🔘 Daily Notes chronicles my unedited thoughts at the moment, from day to day. This series will end at 1.0, or 10 total posts 🍵
In the backyard, under the mimosa tree at night, all the leaves are closed. The flowers can barely be seen in the last light of day. The grass beneath my back is still warm from the heat of the day.
Nearby a little fountain trickles water into a stone basin. And high above a huge cottonwood moves in slight wind.
Somehow this landscape has avoided choking smoke and heat until now. So, of course, a few fires started recently, and have slowly grown over the last weeks.
I often wonder how much the state of the earth affects me. I know the landscapes, the weather, the animals and plants I love are all challenged and in a state of turbulence right now. I feel a level of instability inside too. I can’t tell how much of that is my own choice, or if I’m feeling the state of the world.
Maybe climate resilience has to be internal, too.
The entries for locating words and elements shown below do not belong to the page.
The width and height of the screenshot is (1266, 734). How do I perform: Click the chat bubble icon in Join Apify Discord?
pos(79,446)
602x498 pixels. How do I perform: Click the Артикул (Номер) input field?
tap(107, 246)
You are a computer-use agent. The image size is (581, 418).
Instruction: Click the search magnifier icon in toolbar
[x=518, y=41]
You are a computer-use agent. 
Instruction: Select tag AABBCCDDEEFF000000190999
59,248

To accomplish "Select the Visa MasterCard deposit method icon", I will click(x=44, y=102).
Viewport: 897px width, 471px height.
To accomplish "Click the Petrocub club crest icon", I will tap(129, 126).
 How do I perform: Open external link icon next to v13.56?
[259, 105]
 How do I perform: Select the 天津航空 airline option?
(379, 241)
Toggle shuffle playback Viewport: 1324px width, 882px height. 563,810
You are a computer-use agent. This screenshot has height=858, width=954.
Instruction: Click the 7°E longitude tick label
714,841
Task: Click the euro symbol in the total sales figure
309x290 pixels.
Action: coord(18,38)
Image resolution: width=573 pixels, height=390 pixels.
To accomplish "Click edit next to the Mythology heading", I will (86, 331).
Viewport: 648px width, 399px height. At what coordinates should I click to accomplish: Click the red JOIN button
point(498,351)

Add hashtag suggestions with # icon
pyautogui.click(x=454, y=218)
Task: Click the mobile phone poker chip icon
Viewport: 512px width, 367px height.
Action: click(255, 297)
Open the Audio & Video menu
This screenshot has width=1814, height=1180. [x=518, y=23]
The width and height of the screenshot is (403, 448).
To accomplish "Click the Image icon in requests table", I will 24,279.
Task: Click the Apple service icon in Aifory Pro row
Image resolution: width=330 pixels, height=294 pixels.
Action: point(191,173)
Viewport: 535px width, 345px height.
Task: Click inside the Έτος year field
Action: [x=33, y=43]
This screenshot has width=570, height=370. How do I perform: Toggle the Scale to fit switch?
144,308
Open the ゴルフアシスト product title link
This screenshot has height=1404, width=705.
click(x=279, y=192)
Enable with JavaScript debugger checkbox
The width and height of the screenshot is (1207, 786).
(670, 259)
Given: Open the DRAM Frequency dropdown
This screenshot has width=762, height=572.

Under the mimosa at night, everything seems alright. The fountain trickles on. Once in a while a car passes on the distant street. There are so many terrible things I could think about, or write about. But in the end, where does worry go? Water always flows to the lowest place.
It’s profound to not think about such things, to drop the narrative, and just be in the grass under the mimosa. At least, for a little while.
My sentiments exactly as
Everything is going to be okay at least in some small ways. We can find refuge if we are open to the possibility. Beautiful writing. Thank you.